Threads: 11,703, Posts: 328,212, Members: 1,053

Although, we usually have under 60 concurrent users on at a time, sometimes we have a hundred or more on at the same time. Which of your hosting plans would you recommend?

Would that plan fit in a budget under thirty U.S. dollars? Under $40?

(We may or may not, (haven't decided yet), want to set up a chat room application.)
 
Hello,

We have many forums being hosted in our VPS plans and many choose the VPS XL plan. It is tough to say if you will need more memory but we offer memory a la carte to help make that easier on you as the customer. My recommendation depends on the control panel you opt for but the VPS XL is a good starting point. We do have 30 day money back guarantee's with all hosting plans so if you end up not satisfied you can easily ask for your money back. Please let us know if you have any further questions.

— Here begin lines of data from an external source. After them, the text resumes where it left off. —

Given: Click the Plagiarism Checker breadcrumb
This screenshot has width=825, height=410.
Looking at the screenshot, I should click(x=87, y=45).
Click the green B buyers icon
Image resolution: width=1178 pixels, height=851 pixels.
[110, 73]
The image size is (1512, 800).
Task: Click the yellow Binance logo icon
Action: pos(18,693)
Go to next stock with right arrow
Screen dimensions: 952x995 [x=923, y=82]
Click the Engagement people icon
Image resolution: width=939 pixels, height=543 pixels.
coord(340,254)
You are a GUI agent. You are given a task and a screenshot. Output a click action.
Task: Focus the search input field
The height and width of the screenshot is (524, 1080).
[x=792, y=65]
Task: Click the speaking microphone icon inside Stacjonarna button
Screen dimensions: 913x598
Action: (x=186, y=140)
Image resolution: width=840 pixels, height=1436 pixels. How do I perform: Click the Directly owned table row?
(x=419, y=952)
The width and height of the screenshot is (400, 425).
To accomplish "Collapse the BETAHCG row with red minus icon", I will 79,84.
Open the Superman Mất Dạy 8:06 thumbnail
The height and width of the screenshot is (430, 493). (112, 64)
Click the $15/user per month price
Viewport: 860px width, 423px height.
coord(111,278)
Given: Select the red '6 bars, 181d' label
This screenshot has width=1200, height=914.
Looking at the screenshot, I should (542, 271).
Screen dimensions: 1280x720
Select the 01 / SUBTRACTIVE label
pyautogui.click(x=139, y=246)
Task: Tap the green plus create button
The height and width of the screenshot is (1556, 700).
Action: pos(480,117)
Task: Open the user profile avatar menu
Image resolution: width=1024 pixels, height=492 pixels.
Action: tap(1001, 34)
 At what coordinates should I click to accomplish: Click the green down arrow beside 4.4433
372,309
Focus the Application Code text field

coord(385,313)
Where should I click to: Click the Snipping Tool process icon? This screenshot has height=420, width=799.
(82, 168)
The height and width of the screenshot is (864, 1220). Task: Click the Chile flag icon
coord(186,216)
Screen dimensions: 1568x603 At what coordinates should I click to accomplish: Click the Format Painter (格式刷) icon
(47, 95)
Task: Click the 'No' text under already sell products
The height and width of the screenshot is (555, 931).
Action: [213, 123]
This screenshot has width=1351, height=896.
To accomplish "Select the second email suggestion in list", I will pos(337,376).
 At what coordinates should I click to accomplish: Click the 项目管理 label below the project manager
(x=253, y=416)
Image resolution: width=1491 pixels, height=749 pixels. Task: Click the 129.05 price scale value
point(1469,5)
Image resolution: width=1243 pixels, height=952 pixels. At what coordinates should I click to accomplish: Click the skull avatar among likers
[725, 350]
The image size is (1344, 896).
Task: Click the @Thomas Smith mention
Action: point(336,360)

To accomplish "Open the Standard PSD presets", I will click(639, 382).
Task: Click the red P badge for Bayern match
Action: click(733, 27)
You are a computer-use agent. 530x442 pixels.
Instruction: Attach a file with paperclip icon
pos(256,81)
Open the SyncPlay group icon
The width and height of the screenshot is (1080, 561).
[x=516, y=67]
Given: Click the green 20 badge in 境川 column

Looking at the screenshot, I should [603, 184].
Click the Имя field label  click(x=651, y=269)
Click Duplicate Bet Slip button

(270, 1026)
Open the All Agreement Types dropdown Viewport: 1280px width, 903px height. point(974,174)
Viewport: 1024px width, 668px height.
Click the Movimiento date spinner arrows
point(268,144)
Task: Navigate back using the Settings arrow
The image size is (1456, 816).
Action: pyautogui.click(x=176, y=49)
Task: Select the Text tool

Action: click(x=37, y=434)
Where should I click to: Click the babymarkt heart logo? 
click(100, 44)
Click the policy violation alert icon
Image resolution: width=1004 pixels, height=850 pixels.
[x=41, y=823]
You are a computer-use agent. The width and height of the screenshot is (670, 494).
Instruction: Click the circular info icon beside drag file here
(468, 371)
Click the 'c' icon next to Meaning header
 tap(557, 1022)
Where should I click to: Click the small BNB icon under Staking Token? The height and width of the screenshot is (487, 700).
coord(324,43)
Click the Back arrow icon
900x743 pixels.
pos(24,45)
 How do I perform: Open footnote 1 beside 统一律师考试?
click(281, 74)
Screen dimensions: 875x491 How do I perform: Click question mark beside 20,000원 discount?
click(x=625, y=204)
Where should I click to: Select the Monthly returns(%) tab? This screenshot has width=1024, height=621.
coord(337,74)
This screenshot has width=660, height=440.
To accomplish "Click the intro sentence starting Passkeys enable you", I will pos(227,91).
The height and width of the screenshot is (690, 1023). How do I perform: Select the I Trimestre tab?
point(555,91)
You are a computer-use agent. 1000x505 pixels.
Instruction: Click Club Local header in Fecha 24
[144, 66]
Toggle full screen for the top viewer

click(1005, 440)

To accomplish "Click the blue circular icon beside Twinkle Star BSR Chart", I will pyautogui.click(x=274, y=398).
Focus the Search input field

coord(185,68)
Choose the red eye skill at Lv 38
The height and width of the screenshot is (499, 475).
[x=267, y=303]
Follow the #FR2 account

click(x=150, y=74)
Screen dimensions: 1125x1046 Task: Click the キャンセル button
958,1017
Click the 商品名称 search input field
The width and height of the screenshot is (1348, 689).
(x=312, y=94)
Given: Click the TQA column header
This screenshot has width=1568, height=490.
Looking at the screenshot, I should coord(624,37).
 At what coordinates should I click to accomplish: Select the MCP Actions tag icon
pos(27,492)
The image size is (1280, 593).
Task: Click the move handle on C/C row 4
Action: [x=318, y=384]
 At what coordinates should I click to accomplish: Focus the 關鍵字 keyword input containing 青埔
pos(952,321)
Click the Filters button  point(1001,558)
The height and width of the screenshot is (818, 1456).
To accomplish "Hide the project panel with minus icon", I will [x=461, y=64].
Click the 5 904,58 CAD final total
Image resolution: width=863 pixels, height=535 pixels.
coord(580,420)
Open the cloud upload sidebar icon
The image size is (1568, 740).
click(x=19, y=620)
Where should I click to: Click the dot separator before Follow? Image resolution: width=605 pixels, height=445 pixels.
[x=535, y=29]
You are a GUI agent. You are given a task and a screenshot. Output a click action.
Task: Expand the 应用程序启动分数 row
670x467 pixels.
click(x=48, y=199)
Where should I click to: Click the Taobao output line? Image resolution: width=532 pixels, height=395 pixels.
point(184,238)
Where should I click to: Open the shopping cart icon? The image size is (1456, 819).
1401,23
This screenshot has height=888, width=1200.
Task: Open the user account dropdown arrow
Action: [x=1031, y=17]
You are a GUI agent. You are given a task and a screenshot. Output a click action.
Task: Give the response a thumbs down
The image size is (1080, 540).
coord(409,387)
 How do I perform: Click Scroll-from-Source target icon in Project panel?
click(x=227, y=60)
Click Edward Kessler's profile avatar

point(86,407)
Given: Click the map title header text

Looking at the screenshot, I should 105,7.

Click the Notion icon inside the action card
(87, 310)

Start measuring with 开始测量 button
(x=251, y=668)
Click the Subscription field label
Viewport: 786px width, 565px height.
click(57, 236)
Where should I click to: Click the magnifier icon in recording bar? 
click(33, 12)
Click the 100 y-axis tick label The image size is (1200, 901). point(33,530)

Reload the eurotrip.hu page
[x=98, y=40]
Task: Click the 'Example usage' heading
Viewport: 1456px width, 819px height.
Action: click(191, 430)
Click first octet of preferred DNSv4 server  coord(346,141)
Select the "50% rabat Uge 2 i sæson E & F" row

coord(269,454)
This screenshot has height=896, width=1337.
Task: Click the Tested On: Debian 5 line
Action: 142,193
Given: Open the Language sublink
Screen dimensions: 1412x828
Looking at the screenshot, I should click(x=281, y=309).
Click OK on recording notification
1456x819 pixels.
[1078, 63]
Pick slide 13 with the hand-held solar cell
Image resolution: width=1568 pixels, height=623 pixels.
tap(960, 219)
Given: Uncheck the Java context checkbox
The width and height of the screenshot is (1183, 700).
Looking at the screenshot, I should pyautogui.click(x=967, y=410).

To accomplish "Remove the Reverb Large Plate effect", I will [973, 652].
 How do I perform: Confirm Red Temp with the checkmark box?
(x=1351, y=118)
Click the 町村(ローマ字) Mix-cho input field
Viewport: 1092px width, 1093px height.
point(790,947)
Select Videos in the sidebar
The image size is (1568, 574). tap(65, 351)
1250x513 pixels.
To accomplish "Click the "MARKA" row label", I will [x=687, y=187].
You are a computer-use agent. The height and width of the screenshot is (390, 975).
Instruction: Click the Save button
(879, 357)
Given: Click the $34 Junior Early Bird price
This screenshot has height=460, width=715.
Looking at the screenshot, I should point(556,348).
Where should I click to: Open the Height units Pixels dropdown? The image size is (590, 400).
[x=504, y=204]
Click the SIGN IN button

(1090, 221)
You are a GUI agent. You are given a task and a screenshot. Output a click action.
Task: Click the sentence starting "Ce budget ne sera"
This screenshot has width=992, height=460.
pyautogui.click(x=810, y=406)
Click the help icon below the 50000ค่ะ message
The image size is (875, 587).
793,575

Also, check out our Specials page as we have a VPS promotion ending tonight. You may want to entertain that as you save quite a bit of money. :)

Joel
 
I've never managed a server before. So far, my only experience has been with Shared Hosting plans. Will things be easy or difficult for newbie to a VPS?
 
So your hosting this forum in a shared hosting plan now? In general yes a VPS is more difficult but that is why we are here to help when needed. A VPS is just like having your own server so you have your own control panel, mail server, FTP, etc. As long as you are willing to learn we have no problem assisting with most things. Hope to see you sign up.

Joel
 
Yes, we're on a Shared Hosting plan. We've had to move several times because, apparently, our vB Board is using too many "resources". So, I'm looking around for a new place. KnownHost is one of the companies on the "short list".

I'm always willing to learn new things, finding the time is one of my bigger problems.

How many of your customers have a vBulletin board set up? Ours has an arcade and a CMS. That's pretty much all we have.

We'd need cPanel, (that's what our current plan uses), and I understand that a cPanel to cPanel transfer is easy. Would that transer the entire site, directories (and their CHMod settings), as well as the MySql database? Or, would that just transfer the database?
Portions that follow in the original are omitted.